Como siempre en Woody Allen, y sobre todo en sus filmes dramáticos, el ensamble actoral resulta extraordinario. Juno Temple juega con la estética de las pin-up de los cincuenta, haciendo de Caroline una niña ingenua cuya simpleza la hace la víctima ideal de la tragedia. Mientras que el cantante Justin Timberlake funciona a la perfección como Mickey, el muchacho-objeto sexual, aspirante a escritor, que ve la vida superficialmente, desde las alturas de su silla de vigilante playero, incapaz de comprender el torbellino emocional que encierra su amante madura y dispuesto a disfrutar de los placeres que la juventud le pueda ofrecer. Por su parte, Jim Belushi es una notable recuperación que hace Woody Allen de una figura importante de la comedia en los años noventa, convertido ahora en un estupendo actor de carácter y el intérprete ideal de Humpty, algo así como un Stanley Kowalski cuyos mejores tiempos ya pasaron, despojado de todo atractivo físico y cuya rudeza se refleja hasta en la forma en que protege a los suyos, destacando la compleja relación con su hija Caroline, a quien cela de forma casi enfermiza.

Pero es sobre la estupenda Kate Winslet que el edificio dramático de La rueda de la maravilla está sólidamente cimentado. Como arcilla en sus manos, la actriz inglesa orquesta un proceso de degradación emocional encarnado en una mujer enfrentada a sus propios demonios, como ser testigo del paso del tiempo en su belleza, como el confrontar una maternidad que en el fondo no tolera, como el ser amante de un joven incapaz de comprender sus necesidades afectivas más allá de lo sexual y ser superviviente a un matrimonio que se terminó por una infidelidad suya. Es demasiado peso para una sola persona y cuando Ginny trata de repartir esos lastres, sólo encuentra rechazo y frustración. La rueda de la maravilla es el retrato de un doloroso derrumbe emocional, que dejará a su protagonista, en la escena final, de frente al público, en un primer plano de reminiscencias bergmanianas, en el cual su rostro queda fragmentado en un claroscuro trágico, en su propio largo viaje del día hacia la noche.
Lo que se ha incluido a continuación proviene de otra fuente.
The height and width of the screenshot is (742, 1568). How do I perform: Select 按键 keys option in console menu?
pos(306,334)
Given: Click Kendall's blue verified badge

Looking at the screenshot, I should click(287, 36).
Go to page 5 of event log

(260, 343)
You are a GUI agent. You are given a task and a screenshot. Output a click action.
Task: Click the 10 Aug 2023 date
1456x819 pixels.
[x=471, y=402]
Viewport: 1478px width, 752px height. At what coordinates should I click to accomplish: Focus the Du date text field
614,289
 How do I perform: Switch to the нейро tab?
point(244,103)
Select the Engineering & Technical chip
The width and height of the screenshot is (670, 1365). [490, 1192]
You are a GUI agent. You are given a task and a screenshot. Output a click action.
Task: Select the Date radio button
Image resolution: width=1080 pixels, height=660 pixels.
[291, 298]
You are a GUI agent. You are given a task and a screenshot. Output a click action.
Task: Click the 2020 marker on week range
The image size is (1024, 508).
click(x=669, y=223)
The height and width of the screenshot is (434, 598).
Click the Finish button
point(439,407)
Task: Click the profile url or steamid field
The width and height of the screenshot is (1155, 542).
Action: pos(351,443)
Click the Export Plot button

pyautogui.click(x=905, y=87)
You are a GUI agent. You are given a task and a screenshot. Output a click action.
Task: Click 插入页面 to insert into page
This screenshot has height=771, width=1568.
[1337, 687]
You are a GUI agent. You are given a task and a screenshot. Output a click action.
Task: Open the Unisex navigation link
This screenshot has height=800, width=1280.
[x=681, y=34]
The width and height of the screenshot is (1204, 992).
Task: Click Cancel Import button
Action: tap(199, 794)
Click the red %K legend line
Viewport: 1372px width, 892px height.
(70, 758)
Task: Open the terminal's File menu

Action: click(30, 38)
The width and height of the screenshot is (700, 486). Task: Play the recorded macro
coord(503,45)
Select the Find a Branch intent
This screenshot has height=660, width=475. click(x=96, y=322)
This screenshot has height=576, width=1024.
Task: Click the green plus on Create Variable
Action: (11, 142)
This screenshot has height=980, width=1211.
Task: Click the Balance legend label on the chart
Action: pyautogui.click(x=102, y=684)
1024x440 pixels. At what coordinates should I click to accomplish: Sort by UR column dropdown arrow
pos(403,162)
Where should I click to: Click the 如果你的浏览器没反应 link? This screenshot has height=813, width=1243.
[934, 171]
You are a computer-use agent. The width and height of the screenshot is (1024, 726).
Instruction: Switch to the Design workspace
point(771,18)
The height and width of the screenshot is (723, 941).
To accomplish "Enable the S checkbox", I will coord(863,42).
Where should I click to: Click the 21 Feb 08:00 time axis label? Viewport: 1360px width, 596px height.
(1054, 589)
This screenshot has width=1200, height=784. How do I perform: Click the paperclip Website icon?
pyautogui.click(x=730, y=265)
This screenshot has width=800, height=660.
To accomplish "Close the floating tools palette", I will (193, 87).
La rueda de la maravilla es una cáustica reflexión de Woody Allen, desde el espejo negro del drama, acerca de las obsesiones recurrentes que lo hacen uno de los autores más sólidos de la historia del cine contemporáneo. Están la inmadurez emocional de sus protagonistas, la imposibilidad de enfrentar una realidad casi siempre adversa y el amor como una fuerza tan liberadora como humillante y destructiva de todo lo que toca. Tan destructora como los incendios que fascinan al pequeño Richie, el testigo infantil que presencia el derrumbe de los suyos. Del amor como absoluto, del ser amado visto como pertenencia y del desamor como la cruel realidad. De la rueda de la fortuna como metáfora de la vida misma, en la cual hay que aprovechar los momentos en que se está arriba antes de confrontar la caída inminente.

 

José Antonio Valdés Peña

 

LA RUEDA DE LA MARAVILLA (Wonder Wheel, Estados Unidos, 2017). Dirección y guión: Woody Allen. Fotografía en color: Vittorio Storaro. Música: Canciones, varias. Edición: Alisa Lepselter. Con: Kate Winslet (Ginny), Jim Belushi (Humpty), Juno Temple (Carolina), Justin Timberlake (Mickey), Jack Gore (Richie), Max Casella (Ryan). Compañía productora: Amazon Studios. Producción: Letty Aronson, Erika Aronson y Edward Walson. Distribución: Latam Pictures. Duración: 101 minutos.